[PROMPT] Copy the entries again line for line, starting at the line that contains "Open the About settings section" and ending after the line that contains "pyautogui.click(x=65, y=76)". Leave the pictures out of your answer.

----- DATASET ENTRIES -----

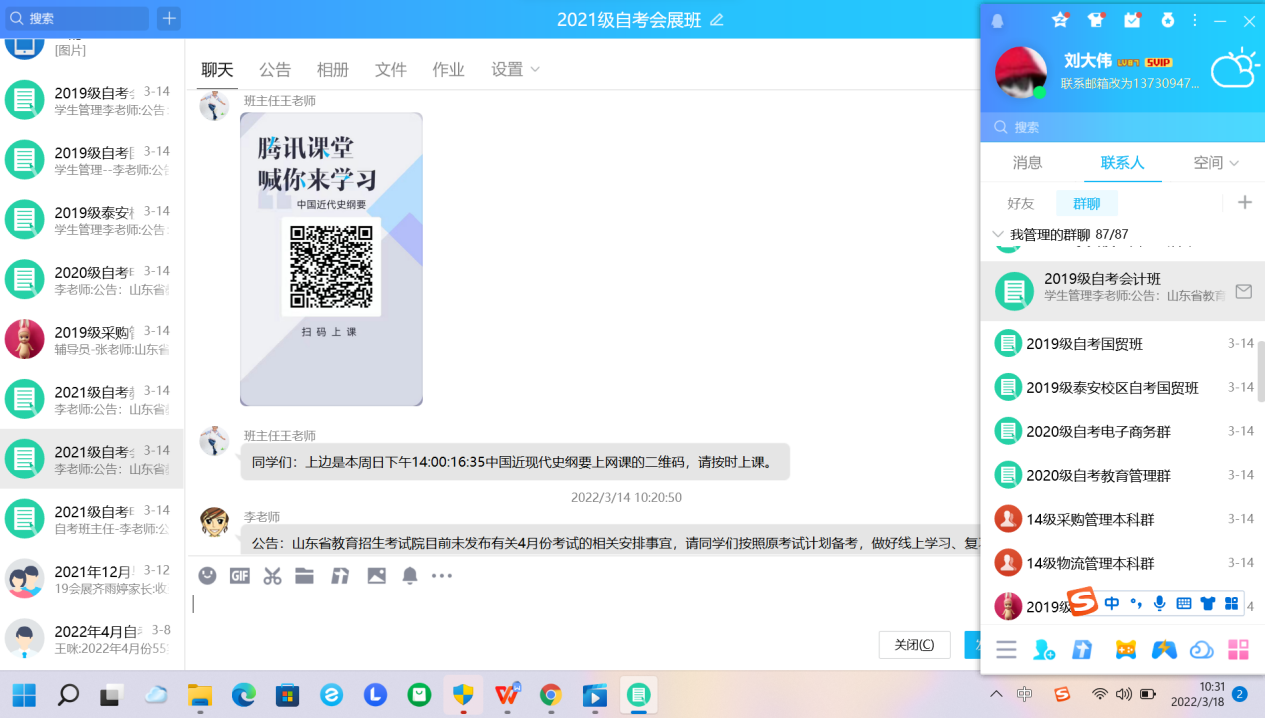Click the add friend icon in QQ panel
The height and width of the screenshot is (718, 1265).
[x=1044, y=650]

-----
----- DATASET ENTRIES -----

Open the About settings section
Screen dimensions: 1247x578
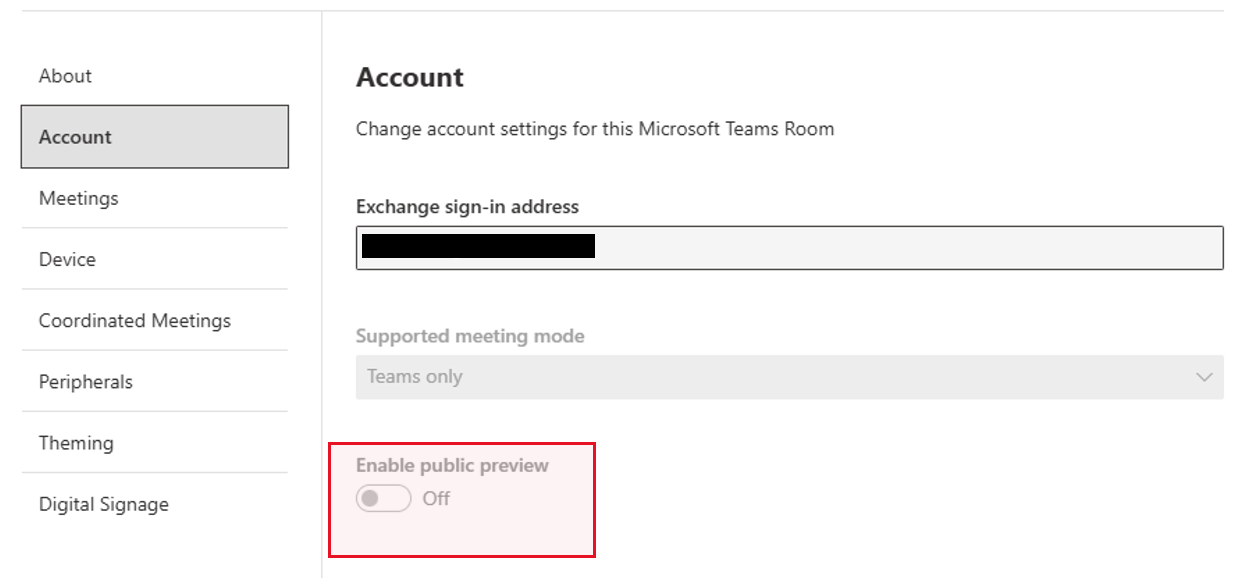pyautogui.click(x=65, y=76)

-----

[WRITTEN REPLY]
Open the About settings section
Screen dimensions: 1247x578
pyautogui.click(x=65, y=76)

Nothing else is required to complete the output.